BEGIN Supplied passage

Flash Cards

Prebiotics vs. Postbiotics: Definitions, Mechanisms and Examples

Prebiotics are naturally occurring compounds from dietary plants that undergo degradation by gut bacteria.  Some degradation products are biologically active metabolites (postbiotics), which can impart systemic health benefits to the host.  The infographic below summarizes five mechanisms by which these compounds support gut health. 

Figure 1. Functions of prebiotics in the GI tract include expansion of beneficial microbial species, serotonergic effects, barrier integrity, protective mucin production and synthesis of biologically active, bioavailable metabolites, such as SCFA (from fiber, FOS, GOS and XOS), tryptamine (from tryptophan) and urolithins (from ellagitannins).

END Supplied passage

▸ **Work task 1**: From the prebiotics and postbiotics text, list every function of prebiotics in the GI tract that the Figure 1 caption names.
▸ **Work task 2**: Please transcribe the part of the prebiotics and postbiotics text starting with "Flash Cards" and going on through "urolithins (from ellagitannins).".

BEGIN Data shown

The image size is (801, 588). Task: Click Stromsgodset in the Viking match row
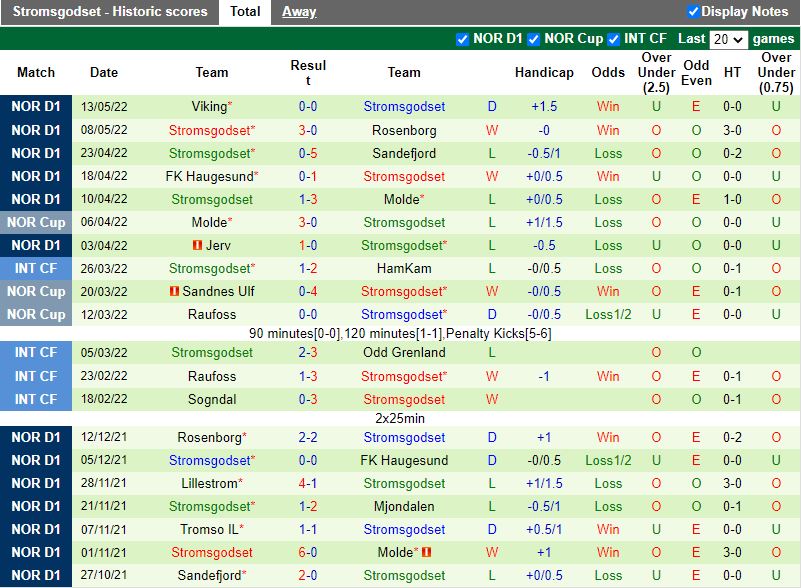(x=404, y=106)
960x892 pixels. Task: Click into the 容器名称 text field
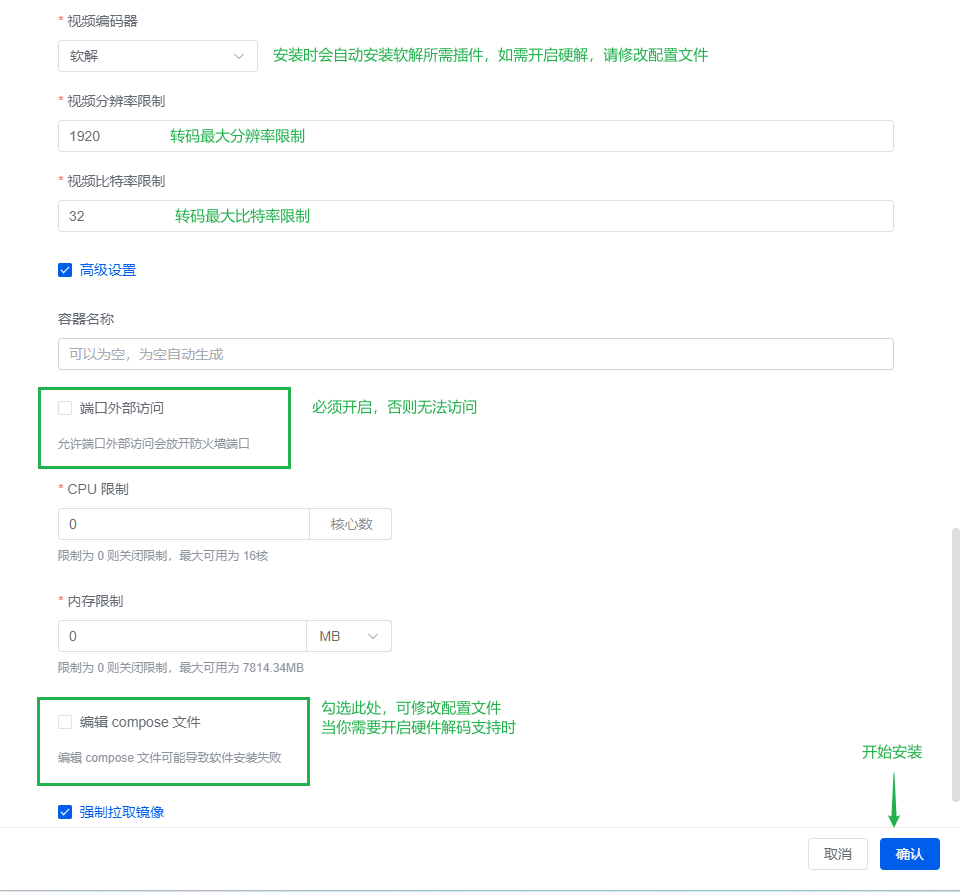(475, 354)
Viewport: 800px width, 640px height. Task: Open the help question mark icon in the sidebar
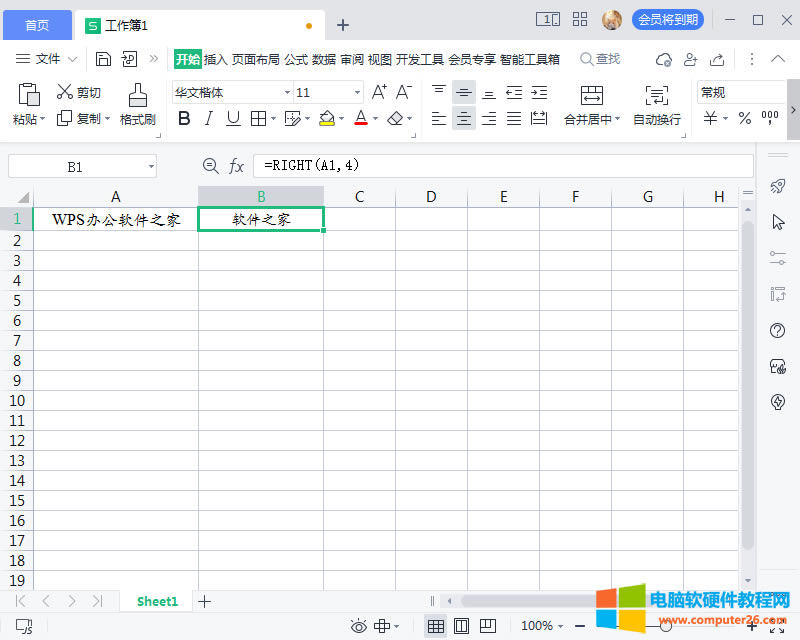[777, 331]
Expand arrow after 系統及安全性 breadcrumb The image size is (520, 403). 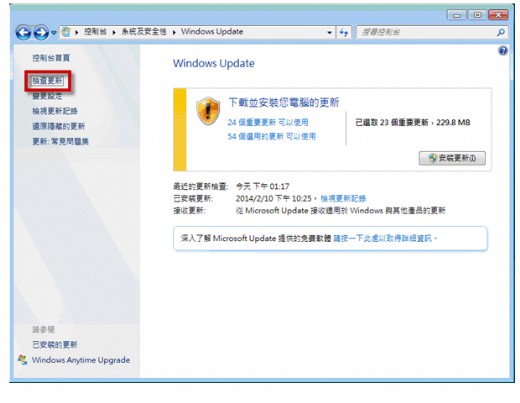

END Data shown

▸ **Your response 1**:
- Expansion of beneficial microbial species
- Serotonergic effects
- Barrier integrity
- Protective mucin production
- Synthesis of biologically active, bioavailable metabolites

▸ **Your response 2**:
Flash Cards

Prebiotics vs. Postbiotics: Definitions, Mechanisms and Examples

Prebiotics are naturally occurring compounds from dietary plants that undergo degradation by gut bacteria.  Some degradation products are biologically active metabolites (postbiotics), which can impart systemic health benefits to the host.  The infographic below summarizes five mechanisms by which these compounds support gut health. 

Figure 1. Functions of prebiotics in the GI tract include expansion of beneficial microbial species, serotonergic effects, barrier integrity, protective mucin production and synthesis of biologically active, bioavailable metabolites, such as SCFA (from fiber, FOS, GOS and XOS), tryptamine (from tryptophan) and urolithins (from ellagitannins).